MSMEs have historically been quite resilient to shocks (as the 13-year track-record of our CoopEst fund demonstrates). Nevertheless, this crisis is the first of its kind and the real impacts are difficult to evaluate at this stage. As an impact investor, Inpulse believes that it is during crisis time that responsible investors need to provide adequate support to micro, small and social entrepreneurs.

Faced with these growing challenges from our partners, Inpulse is committed to elaborate on the most adequate support, in collaboration also with the lenders community, to each of our partners to help them and their clients pass through the current crisis.
This is how we believe we can foster local economies, build more social inclusion and create more impact finally.

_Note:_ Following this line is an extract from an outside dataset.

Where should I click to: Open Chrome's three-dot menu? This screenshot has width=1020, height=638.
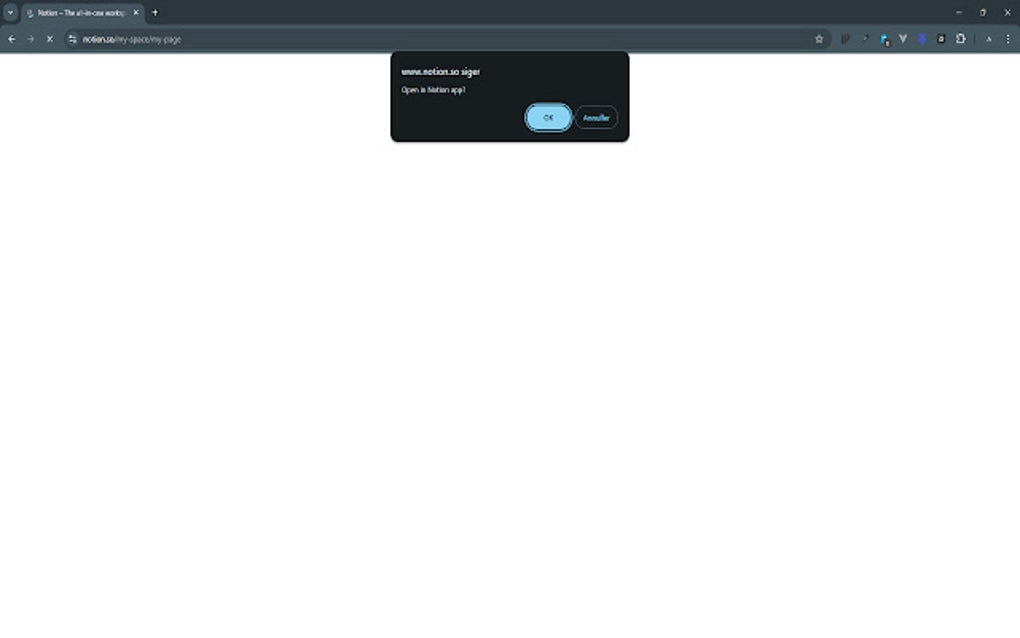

For some partners, our weekly calls and close monitoring is meant to support management in their tackle of the crisis, sharing on experience and toolkits developed by colleague lenders. With others, the most solid and well-known to our team, we are discussing about short term liquidity lines, depending on available funds.

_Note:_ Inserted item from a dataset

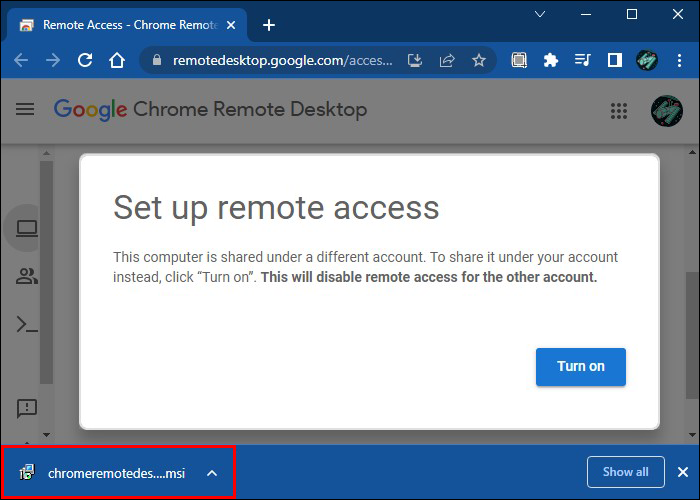Open the Google apps grid

click(619, 110)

Inpulse also assess to what extend our existing Technical Assistance facility may contribute to very specific COVID-19 support (implementation on contingency plans, adaptation of lending procedures, support to digitalization shift, etc.).

Inpulse has also joined a coordination group of lenders in order to streamline process, harmonize additional reporting requirements and approach to immediate decisions regarding loan extensions.

For Inpulse, the positive social impact that we can generate in these moments of crisis on the people who have a higher level of vulnerability (the poor, the women and families who face the daily reality of this pandemic) is very important.

Relevant information on the subject

CGAP. COVID-19: How Does Microfinance Weather the Coming Storm?

Financial Access Initiative. Resources for MFIs and Investors: What We’ve Learned from Past Shocks and Crises

 IFC. Helping Companies, Workers During the COVID-19 Pandemic

International Monetary Fund. Fiscal, Monetary and macro-financial, Exchange rate and Balance of payments

Microfinance Centre. Webinars: How an MFI can act best during the time of the pandemic? Learn from the others’ practices & share yours!

World Bank Group Increases COVID-19 Response to $14 Billion To Help Sustain Economies, Protect Jobs.

[1] Please note, that as we used open-ended questions, the presented percentage results may not be fully representative. Some differences may also result from the specific dates when the clients prepared the response and what measures were announced by their respective governments as of that date.